The Federal Reserve could surprise a lot of folks and raise interest rates as soon as next March, which would be much sooner than the second-half 2015 initial hike many economists are expecting.
Analysts at Capital Economics wrote Thursday that a pick up in US economic activity will prompt the Fed to tighten monetary policy sooner than the market is ready for.
According to traders polled by Reuters, there’s a roughly 74% chance that the Fed will first hike rates in July 2015.
Here’s Capital Economics:
The recent strength evident in much of the incoming survey and activity data suggests that we were right to believe GDP growth would accelerate once credit conditions eased and the fiscal drag faded. We expect the economy to expand at an annualised pace of 3% over the next 18 months, prompting the Fed to begin raising its policy rate from near-zero next March.
One key argument in support of low rates has been what Fed chair Janet Yellen had called labour market slack. On Wednesday, Yellen said that the labour market still hadn’t recovered and continues to make “gradual process.” But here’s Capital Economics’ view:
We think that the disappointing 142,000 rise in payroll employment in August is a temporary blip rather than the start of a sustained slowdown. Our forecast that GDP will grow at annualised rates of around 3% over the next couple of years is consistent with payrolls rising by close to 200,000 a month.
Yellen said that inflation has increased since the beginning of this year, and the FOMC sees a decreased likelihood that inflation will continue to run below 2%, the Fed’s stated inflation goal. Capital Economics says inflation will rise much faster than the Fed anticipates.
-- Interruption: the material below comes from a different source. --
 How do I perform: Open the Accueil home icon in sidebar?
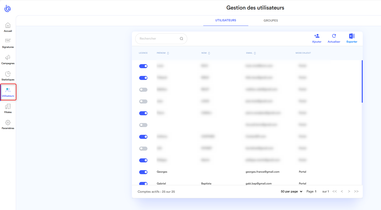[8, 26]
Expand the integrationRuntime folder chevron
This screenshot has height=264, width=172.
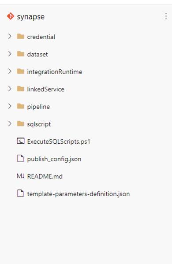[10, 71]
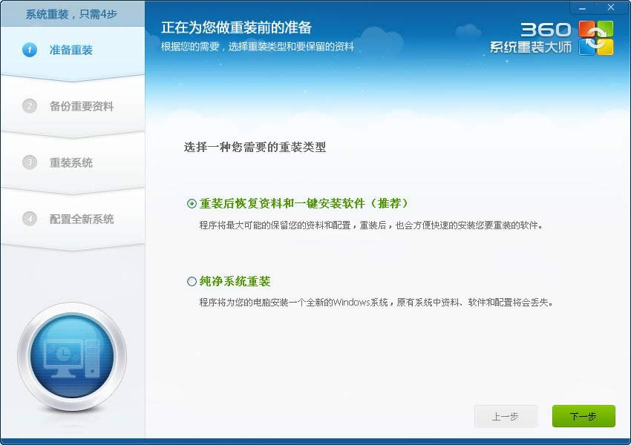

We believe that the biggest surprise of next year will be a faster acceleration in core inflation than either the Federal Reserve or the financial markets are expecting. inflation will also be boosted by the continuing structural rebound in medical care inflation from last year’s 40-year low. The downward influences from the Affordable Care Act and the so-called drugs patent cliff are fading fast and we expect medical care inflation to rise from 2.0% in August to 3.5% by the end of next year. We do not expect inflation to take off. Instead, we just believe that a rise in both the main measures of core inflation above 2.0% early next year, and subsequently towards 2.5%, will catch the Federal Reserve off guard.
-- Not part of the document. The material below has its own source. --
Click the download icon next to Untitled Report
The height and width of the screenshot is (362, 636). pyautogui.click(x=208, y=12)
The analysts cited other factors that will compel the Fed to raise rates sooner than expected, including a little-changed budget deficit, and growth in business investment and consumption.
Fed watchers obsessed over the phrase “considerable time” ahead of the FOMC statement on Wednesday. The statement kept the phrase, with Janet Yellen providing no clues on the exact timing of rate hikes. Stocks tumbled when she said in March that the phrase meant as soon as six months.
March 2015 is roughly six months from now.